Following this conclusion, the author presents the most important point in his paper sounding a highly significant warning considering “those calling for further withdrawals, entailing the uprooting of communities and a retreat to the separation-fence line, base themselves on two premises: a withdrawal to the 1967 lines with minor adjustments will bring an end to the “occupation” and afford Israel international legitimacy and support for a military operation if its security is undermined by the Palestinian state or the IDF, with its perpetual superiority, can remove any security threat in a short time and at a reasonable price.”
However, Hacohen obviously contests these two prepositions setting Israel’s 2005 unilateral disengagement from Gaza as an example, where it was promised that the international community would back any Israeli military response to terror attacks from the Gaza Strip, a result that never materialized.
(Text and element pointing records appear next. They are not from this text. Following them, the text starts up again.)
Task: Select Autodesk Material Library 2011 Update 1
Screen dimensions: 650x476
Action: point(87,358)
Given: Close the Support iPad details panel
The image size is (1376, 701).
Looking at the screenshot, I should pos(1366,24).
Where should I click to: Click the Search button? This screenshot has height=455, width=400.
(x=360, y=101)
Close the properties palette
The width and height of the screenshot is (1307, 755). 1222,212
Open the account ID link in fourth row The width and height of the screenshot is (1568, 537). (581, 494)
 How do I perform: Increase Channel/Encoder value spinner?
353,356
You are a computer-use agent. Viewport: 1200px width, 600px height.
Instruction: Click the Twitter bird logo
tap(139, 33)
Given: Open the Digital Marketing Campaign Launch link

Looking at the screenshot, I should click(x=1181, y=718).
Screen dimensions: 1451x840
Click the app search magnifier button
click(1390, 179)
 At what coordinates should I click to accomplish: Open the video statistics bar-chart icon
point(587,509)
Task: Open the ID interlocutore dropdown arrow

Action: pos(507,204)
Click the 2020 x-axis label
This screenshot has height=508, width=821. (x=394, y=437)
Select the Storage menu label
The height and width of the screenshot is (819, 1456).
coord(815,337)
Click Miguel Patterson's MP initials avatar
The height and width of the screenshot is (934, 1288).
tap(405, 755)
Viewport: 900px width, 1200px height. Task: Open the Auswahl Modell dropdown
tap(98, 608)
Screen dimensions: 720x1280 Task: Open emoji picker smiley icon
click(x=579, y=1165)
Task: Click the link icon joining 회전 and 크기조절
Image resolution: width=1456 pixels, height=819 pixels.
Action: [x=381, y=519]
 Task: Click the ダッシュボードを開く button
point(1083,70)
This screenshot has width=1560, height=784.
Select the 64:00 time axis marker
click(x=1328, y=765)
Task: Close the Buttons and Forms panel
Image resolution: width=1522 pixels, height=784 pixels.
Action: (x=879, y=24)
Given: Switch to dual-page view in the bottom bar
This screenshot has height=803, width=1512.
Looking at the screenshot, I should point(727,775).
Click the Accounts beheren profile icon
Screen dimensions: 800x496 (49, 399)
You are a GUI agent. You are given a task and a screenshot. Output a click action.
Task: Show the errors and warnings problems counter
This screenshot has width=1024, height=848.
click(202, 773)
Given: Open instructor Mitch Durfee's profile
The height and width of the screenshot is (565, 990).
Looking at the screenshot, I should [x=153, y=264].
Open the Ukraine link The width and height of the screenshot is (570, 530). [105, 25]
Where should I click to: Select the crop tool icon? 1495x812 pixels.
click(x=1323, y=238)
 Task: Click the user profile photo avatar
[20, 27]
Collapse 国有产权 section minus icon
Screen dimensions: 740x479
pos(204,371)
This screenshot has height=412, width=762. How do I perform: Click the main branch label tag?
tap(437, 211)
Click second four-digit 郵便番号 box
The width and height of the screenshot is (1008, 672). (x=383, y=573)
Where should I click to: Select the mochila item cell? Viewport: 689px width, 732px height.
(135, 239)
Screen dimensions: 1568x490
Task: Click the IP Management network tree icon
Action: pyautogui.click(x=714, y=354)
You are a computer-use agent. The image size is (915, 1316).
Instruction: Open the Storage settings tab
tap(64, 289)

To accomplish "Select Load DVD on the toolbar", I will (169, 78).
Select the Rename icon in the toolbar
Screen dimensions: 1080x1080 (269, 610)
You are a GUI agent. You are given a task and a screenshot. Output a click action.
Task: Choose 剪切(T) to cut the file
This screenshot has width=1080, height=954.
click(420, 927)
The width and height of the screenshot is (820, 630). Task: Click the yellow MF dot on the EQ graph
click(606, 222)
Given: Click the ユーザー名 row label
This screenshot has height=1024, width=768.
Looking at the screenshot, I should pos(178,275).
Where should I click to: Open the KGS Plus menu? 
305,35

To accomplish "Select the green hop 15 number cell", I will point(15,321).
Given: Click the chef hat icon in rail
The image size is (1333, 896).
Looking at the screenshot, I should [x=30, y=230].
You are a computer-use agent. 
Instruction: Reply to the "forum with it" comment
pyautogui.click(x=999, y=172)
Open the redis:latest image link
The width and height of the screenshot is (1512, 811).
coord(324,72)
Regarding the US position of Israel in the recent escalation, Hacohen stated that, “President Biden’s support for Israel’s right to defend itself could not be taken for granted, and it is likely that a price will have to be paid for the US backing Prime Minister Netanyahu received for 10 days of warfare. The US administration, which is committed to promoting the two-state solution, was well aware that failing to support Israel while it was under a terror onslaught from Gaza would make it difficult to demand Israel’s agreement to a future West Bank withdrawal. Still, Israel was prevented by the administration from sustaining its offensive so as to bring Hamas to its knees.”
Hacohen concludes his paper assessing capabilities of the Israeli army given the recent events saying, “The events of the past weeks, which showed the limitations of the IDF’s power in the event of a multi-arena war (including the domestic one), a prospect for which the potential is growing, indicate that additional withdrawals would pose an existential danger to Israel. With all the IDF’s operational superiority, if it has to fight in the northern arena as well, it will be unable to defend the narrow coastal strip from the pre-1967 border.”